▸ Data provided:
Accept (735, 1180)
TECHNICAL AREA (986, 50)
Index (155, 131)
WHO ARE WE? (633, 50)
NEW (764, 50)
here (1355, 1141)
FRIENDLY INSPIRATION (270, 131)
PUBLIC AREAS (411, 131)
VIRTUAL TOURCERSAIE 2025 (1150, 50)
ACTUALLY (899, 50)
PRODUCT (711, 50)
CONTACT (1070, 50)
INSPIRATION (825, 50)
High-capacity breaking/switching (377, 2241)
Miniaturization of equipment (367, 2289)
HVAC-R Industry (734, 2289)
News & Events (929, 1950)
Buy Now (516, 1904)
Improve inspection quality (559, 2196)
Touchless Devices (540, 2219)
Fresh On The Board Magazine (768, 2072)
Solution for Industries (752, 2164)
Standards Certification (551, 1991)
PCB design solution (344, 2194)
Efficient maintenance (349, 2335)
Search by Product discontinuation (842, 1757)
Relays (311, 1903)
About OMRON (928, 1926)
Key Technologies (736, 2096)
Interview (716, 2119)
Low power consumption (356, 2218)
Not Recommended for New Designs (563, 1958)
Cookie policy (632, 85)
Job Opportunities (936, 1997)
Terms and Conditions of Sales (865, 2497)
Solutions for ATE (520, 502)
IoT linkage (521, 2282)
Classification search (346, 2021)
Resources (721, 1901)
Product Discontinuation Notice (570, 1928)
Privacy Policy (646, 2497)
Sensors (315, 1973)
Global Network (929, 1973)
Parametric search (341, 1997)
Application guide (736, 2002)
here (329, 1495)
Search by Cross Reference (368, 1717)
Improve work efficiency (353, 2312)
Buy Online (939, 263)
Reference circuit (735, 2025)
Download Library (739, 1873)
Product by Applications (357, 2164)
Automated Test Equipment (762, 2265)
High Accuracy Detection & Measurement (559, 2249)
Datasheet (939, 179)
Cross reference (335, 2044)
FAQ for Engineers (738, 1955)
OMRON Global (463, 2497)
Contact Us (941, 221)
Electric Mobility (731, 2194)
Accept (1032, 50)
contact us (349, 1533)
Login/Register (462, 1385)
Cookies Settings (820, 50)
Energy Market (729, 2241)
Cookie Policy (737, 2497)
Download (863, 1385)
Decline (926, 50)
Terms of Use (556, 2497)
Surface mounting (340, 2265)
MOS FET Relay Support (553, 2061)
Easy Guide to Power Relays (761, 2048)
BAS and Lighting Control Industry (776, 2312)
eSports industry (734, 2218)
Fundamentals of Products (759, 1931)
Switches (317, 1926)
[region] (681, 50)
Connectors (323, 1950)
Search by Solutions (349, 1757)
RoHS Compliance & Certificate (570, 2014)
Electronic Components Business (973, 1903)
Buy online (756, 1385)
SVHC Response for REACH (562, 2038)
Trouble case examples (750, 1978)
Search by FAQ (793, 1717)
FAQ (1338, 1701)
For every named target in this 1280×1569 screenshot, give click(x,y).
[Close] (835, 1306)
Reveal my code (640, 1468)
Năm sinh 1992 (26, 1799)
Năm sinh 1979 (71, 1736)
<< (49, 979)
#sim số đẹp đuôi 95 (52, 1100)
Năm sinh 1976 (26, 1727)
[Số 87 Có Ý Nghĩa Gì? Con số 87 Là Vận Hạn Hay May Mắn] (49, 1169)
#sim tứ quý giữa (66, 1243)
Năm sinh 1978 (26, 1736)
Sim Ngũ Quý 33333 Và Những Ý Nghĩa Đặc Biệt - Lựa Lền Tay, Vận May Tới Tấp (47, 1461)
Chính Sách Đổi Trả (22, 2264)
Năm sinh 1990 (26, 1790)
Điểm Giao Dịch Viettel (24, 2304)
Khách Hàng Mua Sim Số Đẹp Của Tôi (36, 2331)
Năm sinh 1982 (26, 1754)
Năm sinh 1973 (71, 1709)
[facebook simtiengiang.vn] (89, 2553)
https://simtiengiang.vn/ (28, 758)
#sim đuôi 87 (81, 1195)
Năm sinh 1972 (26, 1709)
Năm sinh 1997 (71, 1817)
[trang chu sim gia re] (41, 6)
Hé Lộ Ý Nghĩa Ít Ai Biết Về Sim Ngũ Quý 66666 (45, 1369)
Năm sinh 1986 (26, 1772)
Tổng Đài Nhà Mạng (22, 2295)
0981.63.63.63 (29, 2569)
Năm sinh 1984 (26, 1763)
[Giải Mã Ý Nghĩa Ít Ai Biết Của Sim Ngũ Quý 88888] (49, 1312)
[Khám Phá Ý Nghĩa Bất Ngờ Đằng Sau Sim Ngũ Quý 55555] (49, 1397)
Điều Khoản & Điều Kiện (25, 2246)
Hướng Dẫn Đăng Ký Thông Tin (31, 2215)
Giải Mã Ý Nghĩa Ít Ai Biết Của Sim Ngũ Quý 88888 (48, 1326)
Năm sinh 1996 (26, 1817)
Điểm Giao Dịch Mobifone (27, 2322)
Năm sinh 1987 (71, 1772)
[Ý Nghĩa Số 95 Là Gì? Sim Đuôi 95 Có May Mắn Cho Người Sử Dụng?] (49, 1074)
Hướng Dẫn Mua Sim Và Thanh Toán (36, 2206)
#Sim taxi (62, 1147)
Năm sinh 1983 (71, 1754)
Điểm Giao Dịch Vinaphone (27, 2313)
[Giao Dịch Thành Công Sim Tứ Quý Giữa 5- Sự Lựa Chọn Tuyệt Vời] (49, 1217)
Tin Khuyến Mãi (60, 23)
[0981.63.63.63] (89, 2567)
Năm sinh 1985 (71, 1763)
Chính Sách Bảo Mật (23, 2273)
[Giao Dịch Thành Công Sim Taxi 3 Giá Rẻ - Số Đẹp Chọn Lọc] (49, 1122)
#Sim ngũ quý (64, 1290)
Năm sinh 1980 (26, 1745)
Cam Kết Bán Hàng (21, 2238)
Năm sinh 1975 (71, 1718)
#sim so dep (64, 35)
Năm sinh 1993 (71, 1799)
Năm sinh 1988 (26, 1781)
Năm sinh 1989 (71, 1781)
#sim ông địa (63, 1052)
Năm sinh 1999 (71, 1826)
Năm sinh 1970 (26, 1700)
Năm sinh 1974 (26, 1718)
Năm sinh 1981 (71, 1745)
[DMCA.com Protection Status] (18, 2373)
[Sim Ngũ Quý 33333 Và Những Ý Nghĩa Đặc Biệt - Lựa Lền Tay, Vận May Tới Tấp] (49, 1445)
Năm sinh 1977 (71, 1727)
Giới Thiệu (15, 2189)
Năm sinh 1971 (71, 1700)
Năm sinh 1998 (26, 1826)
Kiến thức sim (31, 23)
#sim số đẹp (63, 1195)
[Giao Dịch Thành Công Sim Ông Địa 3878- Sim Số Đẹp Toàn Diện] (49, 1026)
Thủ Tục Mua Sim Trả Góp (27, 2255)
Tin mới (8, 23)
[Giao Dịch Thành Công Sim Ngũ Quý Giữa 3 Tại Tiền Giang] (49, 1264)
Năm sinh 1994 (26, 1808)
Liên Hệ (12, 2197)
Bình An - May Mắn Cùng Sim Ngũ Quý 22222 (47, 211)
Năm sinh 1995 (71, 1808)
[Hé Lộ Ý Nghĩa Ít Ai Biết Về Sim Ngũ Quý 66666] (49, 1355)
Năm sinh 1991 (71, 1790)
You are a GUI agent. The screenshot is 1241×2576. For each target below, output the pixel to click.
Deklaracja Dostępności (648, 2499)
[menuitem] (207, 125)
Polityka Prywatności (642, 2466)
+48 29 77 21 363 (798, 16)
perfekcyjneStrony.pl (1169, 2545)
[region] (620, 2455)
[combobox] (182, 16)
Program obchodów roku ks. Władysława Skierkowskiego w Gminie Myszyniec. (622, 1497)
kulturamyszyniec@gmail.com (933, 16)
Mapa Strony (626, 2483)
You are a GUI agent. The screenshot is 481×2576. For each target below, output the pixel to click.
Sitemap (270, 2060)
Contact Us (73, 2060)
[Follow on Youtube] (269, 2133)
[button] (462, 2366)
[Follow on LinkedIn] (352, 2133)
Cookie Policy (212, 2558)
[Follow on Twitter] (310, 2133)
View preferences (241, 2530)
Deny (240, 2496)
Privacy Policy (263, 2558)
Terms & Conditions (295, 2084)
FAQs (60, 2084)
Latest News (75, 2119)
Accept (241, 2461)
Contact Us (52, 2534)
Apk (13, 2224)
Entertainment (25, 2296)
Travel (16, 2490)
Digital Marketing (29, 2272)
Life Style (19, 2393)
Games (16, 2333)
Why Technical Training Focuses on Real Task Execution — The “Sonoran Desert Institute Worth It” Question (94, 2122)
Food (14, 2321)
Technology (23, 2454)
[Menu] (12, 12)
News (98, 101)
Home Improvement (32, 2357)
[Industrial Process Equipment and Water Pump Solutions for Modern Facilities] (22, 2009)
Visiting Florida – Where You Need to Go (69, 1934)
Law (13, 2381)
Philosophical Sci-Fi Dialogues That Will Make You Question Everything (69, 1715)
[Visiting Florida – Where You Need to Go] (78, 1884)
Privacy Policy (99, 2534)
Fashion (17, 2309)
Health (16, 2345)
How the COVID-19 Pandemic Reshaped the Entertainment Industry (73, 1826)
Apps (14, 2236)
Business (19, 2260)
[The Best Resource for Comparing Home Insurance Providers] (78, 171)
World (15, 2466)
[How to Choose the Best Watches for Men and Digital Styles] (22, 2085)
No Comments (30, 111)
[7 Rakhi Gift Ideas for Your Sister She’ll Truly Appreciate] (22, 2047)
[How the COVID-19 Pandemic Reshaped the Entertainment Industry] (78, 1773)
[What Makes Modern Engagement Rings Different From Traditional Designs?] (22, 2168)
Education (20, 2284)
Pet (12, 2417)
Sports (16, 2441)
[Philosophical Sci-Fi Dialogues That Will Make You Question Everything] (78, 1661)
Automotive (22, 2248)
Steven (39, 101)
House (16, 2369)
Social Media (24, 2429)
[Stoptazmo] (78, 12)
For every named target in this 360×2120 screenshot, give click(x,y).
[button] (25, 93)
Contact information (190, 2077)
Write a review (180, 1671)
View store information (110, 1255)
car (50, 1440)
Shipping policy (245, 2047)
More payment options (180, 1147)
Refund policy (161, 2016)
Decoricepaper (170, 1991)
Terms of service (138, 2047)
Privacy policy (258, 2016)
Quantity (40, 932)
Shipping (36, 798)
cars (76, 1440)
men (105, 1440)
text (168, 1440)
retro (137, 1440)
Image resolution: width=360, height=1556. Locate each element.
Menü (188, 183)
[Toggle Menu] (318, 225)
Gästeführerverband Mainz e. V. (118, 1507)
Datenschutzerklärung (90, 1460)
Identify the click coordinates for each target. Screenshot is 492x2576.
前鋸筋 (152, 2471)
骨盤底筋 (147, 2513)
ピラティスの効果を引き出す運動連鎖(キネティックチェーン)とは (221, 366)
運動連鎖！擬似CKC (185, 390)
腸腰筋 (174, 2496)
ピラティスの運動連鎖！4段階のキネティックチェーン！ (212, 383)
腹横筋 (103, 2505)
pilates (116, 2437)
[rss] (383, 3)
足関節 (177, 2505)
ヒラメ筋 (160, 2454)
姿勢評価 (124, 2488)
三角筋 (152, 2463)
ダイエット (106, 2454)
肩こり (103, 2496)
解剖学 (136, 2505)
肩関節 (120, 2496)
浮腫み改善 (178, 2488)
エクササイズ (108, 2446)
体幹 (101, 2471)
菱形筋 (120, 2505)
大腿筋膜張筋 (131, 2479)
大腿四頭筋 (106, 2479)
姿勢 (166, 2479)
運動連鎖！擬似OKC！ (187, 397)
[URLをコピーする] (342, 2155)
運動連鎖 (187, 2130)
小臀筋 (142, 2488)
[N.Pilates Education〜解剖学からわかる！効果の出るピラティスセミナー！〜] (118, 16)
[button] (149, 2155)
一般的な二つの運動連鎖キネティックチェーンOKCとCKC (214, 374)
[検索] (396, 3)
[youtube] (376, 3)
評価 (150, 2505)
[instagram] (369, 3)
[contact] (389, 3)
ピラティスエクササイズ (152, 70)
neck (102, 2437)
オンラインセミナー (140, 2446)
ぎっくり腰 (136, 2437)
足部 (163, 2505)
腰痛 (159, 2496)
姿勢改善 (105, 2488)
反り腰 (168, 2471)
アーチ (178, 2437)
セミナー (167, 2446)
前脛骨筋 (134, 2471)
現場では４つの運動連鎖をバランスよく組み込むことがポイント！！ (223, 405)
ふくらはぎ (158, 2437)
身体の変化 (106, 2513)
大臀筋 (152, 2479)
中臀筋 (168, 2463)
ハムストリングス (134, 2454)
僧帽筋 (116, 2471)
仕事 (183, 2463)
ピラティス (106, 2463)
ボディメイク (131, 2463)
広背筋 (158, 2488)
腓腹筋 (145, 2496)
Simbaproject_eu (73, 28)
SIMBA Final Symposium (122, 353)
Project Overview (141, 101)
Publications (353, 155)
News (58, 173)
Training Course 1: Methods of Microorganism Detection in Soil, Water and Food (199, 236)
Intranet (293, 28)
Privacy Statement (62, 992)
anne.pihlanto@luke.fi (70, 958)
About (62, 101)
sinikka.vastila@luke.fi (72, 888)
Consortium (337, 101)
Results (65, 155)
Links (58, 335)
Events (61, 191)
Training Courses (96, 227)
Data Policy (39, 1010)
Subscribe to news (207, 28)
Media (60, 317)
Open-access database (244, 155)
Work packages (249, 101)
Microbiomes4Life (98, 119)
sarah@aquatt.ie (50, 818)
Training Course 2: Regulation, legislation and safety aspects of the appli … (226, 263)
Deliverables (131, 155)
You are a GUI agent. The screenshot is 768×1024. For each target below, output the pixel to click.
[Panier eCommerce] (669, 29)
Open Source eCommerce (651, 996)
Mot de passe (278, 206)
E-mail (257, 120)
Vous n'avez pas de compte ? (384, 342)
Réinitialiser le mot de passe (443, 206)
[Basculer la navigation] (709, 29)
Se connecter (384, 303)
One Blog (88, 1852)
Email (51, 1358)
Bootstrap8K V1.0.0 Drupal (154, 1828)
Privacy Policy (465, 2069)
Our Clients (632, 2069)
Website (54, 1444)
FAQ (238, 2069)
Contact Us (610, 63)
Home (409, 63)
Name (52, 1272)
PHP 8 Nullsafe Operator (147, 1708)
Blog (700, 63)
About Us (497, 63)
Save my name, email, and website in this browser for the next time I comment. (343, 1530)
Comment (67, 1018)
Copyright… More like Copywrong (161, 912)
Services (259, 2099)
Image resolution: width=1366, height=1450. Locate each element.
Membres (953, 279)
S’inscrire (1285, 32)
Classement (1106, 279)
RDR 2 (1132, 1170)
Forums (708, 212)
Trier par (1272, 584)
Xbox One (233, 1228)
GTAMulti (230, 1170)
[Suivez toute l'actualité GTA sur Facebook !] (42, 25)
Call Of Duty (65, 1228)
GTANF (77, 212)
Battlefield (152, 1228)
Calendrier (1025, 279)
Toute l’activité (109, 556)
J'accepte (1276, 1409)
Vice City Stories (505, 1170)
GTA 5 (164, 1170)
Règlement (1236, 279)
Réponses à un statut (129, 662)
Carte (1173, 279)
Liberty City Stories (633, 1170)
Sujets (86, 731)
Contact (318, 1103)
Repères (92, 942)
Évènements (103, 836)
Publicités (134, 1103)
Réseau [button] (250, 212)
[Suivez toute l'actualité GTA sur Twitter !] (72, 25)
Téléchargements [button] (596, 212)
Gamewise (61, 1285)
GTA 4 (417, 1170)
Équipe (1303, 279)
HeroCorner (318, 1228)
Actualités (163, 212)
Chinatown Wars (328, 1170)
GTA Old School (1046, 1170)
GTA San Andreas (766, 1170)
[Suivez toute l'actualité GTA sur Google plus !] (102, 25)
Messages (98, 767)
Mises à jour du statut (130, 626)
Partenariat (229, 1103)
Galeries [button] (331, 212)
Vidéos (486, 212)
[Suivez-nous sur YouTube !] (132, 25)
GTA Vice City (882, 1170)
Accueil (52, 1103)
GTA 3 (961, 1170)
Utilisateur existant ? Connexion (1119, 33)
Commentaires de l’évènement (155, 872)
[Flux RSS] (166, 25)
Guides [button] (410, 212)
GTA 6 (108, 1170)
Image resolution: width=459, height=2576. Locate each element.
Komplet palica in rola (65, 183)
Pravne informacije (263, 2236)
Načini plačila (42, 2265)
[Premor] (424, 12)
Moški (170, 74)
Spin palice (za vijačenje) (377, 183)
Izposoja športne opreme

▸ What needs to be done:
Copy the lines that hold the word "Cross". Take them from the records above.

▸ Solution:
Search by Cross Reference (368, 1717)
Cross reference (335, 2044)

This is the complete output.